And yet, the underlying responsible mecanisms, ... the pathologic findings, ... may be

quite distinct.

Clearly, the response to any selected therapy will also vary (sometimes greatly) based on

what is actually going on at a cellular level in different regions of the body.

These "goings-on" include differences in the messages sent from one part of the body (and to select one; the carotid body sensor at the origin of the internal carotid artery) to the heart and the brain, and peripheral vascular "resistors" in an extremity. These communications can be "wired" (as most consider the autonomic nervous system to be), or "wireless." In that latter form of messaging, cells in a certain milieu may

"read" their "environment" and release substances into tissues and blood that will then be interpreted at a distance (might be brain,... might be heart, etc.).

While the above may sound like a variant on basic endocrinology, in which a hormone is released because a "releasing factor" 'higher up' (like the pituitary) at a distance said it should be released, ... the "messaging" between cells and tissues gets beyond that, and is so individual-specific that (to put it simply), what works for one person's problem doesn't work for the next subject's condition though seemingly the same at face value. Apocrine effects are also part of endocrinology, where a hormone-like substance is blobbed onto neighboring cells rather than carried by the blood to distant "neighbors" to get a result. 

Many meds are formulated based on this endocrine model. If something is mediated by receptors, make a substance in the lab that "fits" into the receptor to get more action. And

if you've already got too much "action," make a substance in the lab that blocks the receptor.

But the intricate and variable cell-to-cell messaging that is going on in this specific illnesses of the autonomic nervous system require a more gentle and patient approach to get to the underlying diagnosis. Not all POTS are the same.

So the "message" one time may be a cytokine released from a cell, and the next time from a specific frequency of electromagnetic radiation, also "sent out" by certain cells. And with subsequent (and almost instantaneous) entrainment by other cells.

So what is one to do? I mean, if one wants a clear answer, it certainly hasn't emerged yet from what has been written on this page.

One approach may be similar to what I heard at times emerging from a surgical suite where an "orthopod" was fixing something: "If it doesn't fit, get me a bigger hammer."

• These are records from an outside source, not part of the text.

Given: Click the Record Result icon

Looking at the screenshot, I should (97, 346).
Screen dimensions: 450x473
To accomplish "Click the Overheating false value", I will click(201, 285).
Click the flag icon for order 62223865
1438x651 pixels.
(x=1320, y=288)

Autonomic dysfunction needs the right hammer, and probably a whole series of small hammers. It needs someone who will patiently study "the parts" involved, to better understand

the various "messages" that are circulating. Hard to find in today's Medical practice I believe.

But that's just my personal judgement that the reader can completely ignore.

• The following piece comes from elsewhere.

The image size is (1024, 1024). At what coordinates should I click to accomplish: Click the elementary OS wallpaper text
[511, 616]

An often seen knee-jerk reflex is to reach for a beta-blocker of one variety or another.

For me, that's a "bigger hammer." Why not start with smaller hammers of salt and water management?

"So what is one to do?"

Well, I would start by developing an appreciation for Dr. Blair Grubb's work with his associates

in all of this.

Then, find a physician familiar with Grubb's work to manage the presenting challenge at hand. One method for sorting potential practitioners might be based on a response to the polite question: "Doctor, have you read Doctor Grubb's article on orthostatic intolerance?"

Something like that ...

And the same question might be addressed to a neighbor who likes to give advice based on "personal experience."

Clinical disorders of the autonomic nervous system associated with orthostatic intolerance: an overview of classification, clinical evaluation, and management

Not all POTS have been filled from the same faucet.

And while wating patiently for a cure, never forget:

Dysautonomia is better than no autonomia at all.

And here I've gone off again on another subject that doesn't seem related to my work on this site with participants with "long-term" COVID-19 and their experience with the intervention that usually concerns us here.

But of course, it is related. 

It's all about listening for subtle messages rather than hammer blows.

And when you get done with Grubb, follow this link to

Further literature findings on orthostatic intolerance.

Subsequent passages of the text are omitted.